◆ Instructions for the task ◆
Find where "Screen dimensions: 347x193" occurs in the data below, and retype that line and every later line exactly.

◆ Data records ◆
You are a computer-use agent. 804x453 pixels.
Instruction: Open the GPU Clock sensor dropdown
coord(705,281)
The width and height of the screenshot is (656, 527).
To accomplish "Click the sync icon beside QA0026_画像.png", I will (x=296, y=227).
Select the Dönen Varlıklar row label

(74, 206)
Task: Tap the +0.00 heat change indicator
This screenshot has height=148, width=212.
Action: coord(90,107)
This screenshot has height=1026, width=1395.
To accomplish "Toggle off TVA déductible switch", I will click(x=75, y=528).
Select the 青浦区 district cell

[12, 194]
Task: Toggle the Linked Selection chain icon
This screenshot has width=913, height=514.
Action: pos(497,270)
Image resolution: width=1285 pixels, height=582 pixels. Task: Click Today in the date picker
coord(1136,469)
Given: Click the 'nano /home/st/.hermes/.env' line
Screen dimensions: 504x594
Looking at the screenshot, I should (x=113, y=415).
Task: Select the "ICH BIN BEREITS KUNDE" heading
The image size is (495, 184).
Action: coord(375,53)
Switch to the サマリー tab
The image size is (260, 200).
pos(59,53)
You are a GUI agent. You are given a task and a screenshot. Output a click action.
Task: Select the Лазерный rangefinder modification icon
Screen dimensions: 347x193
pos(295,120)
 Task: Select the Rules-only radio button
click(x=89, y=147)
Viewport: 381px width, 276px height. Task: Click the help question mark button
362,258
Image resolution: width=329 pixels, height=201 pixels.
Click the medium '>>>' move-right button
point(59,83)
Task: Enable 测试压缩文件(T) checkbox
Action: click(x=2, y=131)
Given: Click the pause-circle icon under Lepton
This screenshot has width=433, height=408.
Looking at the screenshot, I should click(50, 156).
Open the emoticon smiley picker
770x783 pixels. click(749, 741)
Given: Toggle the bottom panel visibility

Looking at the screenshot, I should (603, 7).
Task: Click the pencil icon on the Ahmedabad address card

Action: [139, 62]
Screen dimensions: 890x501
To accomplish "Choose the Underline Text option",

◆ Solution below ◆
Screen dimensions: 347x193
pos(295,120)
 Task: Select the Rules-only radio button
click(x=89, y=147)
Viewport: 381px width, 276px height. Task: Click the help question mark button
362,258
Image resolution: width=329 pixels, height=201 pixels.
Click the medium '>>>' move-right button
point(59,83)
Task: Enable 测试压缩文件(T) checkbox
Action: click(x=2, y=131)
Given: Click the pause-circle icon under Lepton
This screenshot has width=433, height=408.
Looking at the screenshot, I should click(50, 156).
Open the emoticon smiley picker
770x783 pixels. click(749, 741)
Given: Toggle the bottom panel visibility

Looking at the screenshot, I should (603, 7).
Task: Click the pencil icon on the Ahmedabad address card

Action: [139, 62]
Screen dimensions: 890x501
To accomplish "Choose the Underline Text option",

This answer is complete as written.